In einem Schreiben an alle Mitglieder macht der Vorstand auf die prekäre Lage aller Händler aufmerksam. „Uns ist bewusst, dass die Corona-Krise für einige Unternehmen eine Existenzfrage ist“, schreibt der Vorstand und betont: „Uns ist es aber enorm wichtig, Ihnen zu signalisieren, dass sie mit Ihren Sorgen um die wirtschaftliche Zukunft Ihres Unternehmens nicht allein sind“, heißt es in dem von IG-Innenstadt-Sprecher Arno Frommhagen übermittelten Brief. Der Vorstand appelliere an jeden Einzelnen, sich solidarisch zu zeigen.
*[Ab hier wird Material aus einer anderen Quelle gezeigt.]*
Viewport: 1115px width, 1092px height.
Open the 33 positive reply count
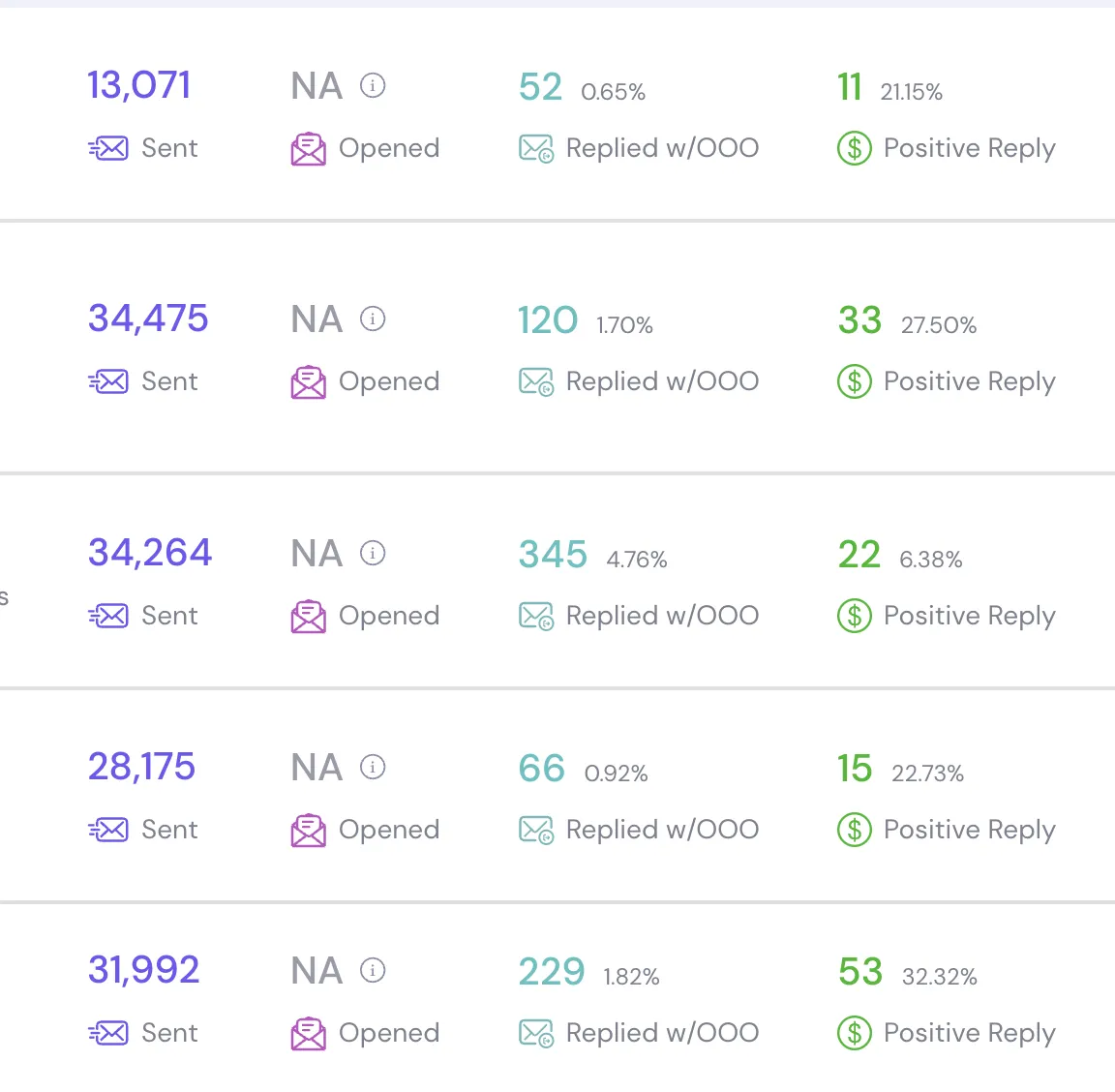pyautogui.click(x=859, y=320)
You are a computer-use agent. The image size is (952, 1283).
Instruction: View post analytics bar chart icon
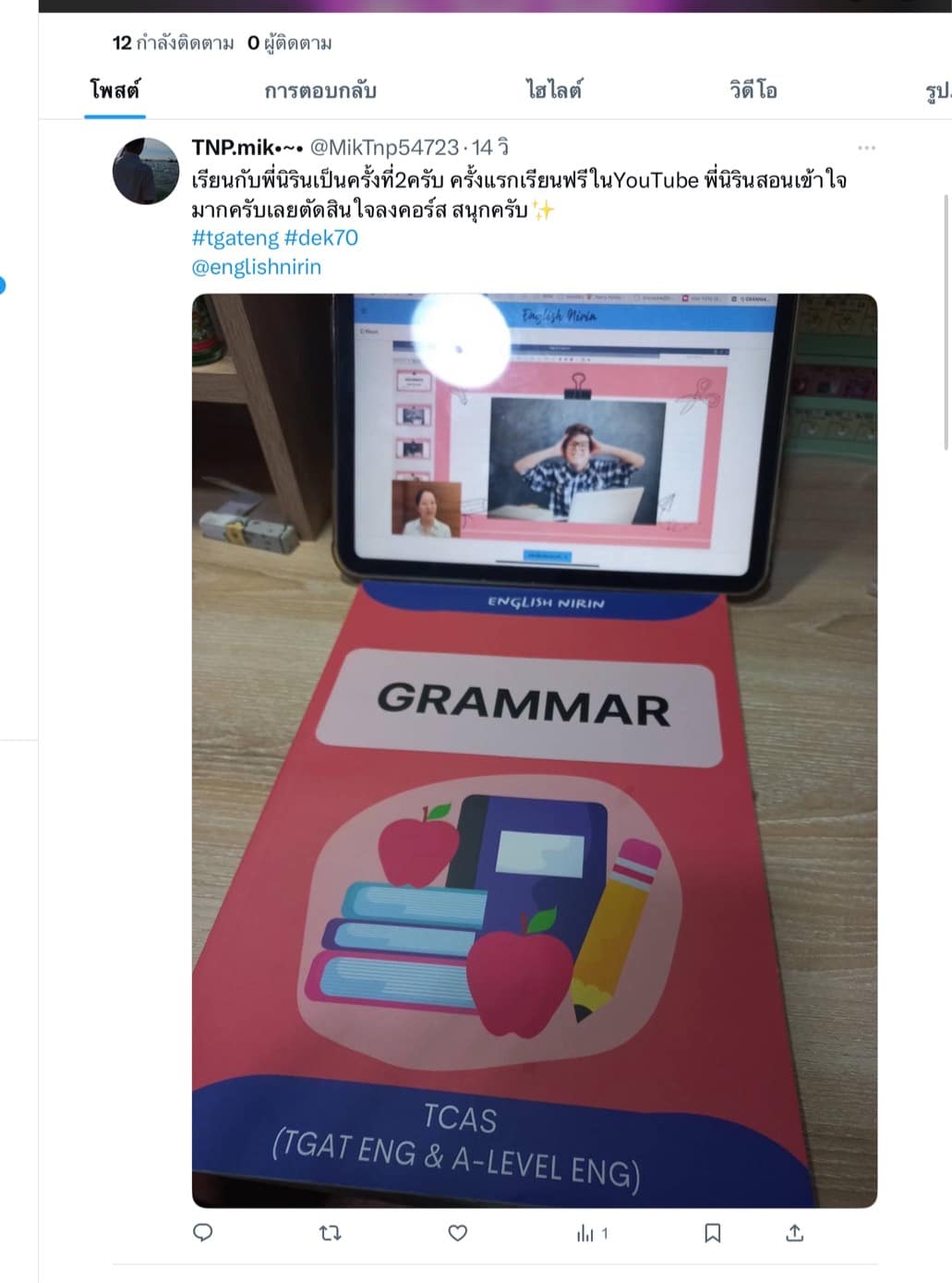click(592, 1232)
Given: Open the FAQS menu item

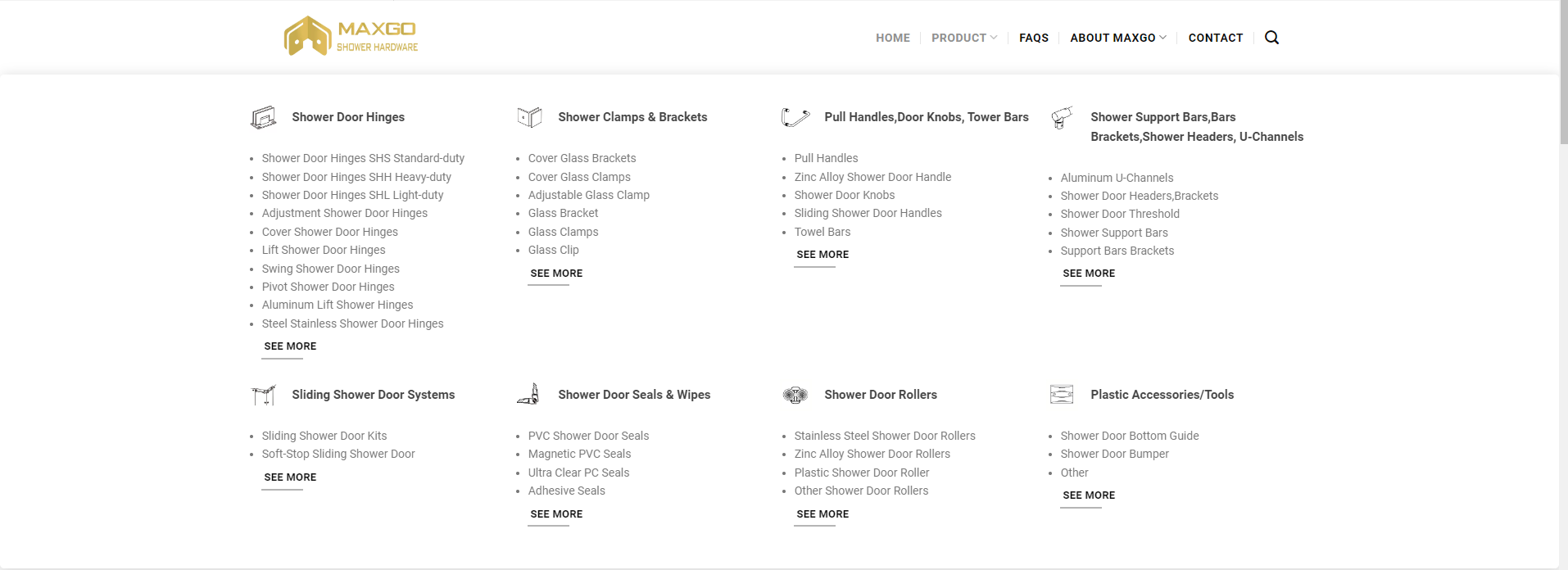Looking at the screenshot, I should tap(1034, 38).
Solidarität statt Egoismus

Das reiche vom Vermieter über das Finanzamt bis hin zur Krankenkasse und zum Jobcenter, die in diesen Tagen Gnade vor Recht, Rücksicht statt Durchgriff üben sollten. Und schauen wir dabei auch auf uns: Helfen wir den Kollegen und Nachbarn, den Mitbewerbern und Freunden.“ Solidarität statt Egoismus sei das Gebot der Stunde.

In Richtung Politik sprechen die Innenstadthändler von der Hoffung, dass die zahlreichen Zusagen, Unternehmen, Freiberufler und Künstler aufzufangen, keine „leeren Worthülsen bleiben“. Man sei zuversichtlich, weil auch nach dem Elbehochwasser am Ende die zugesagte Hilfe komplikationslos gewährt worden sei.

Geld für Marketing

Die IG Innenstadt kündigte an, nach der Krise einen neuen Aufbruch organisieren zu wollen. Dazu gehöre, großzügig Mittel für eine Werbekampagne zur Verfügung zu stellen. Dabei solle unübersehbar dafür geworben werden, vor Ort zu konsumieren. Es solle das Bewusstsein geschärft werden, jetzt nicht im Netz, sondern in der eigenen Stadt zu kaufen, damit Händler, Dienstleister, Gastronomen und Künstler und somit auch das Gemeinwesen und die Städte eine Zukunft haben.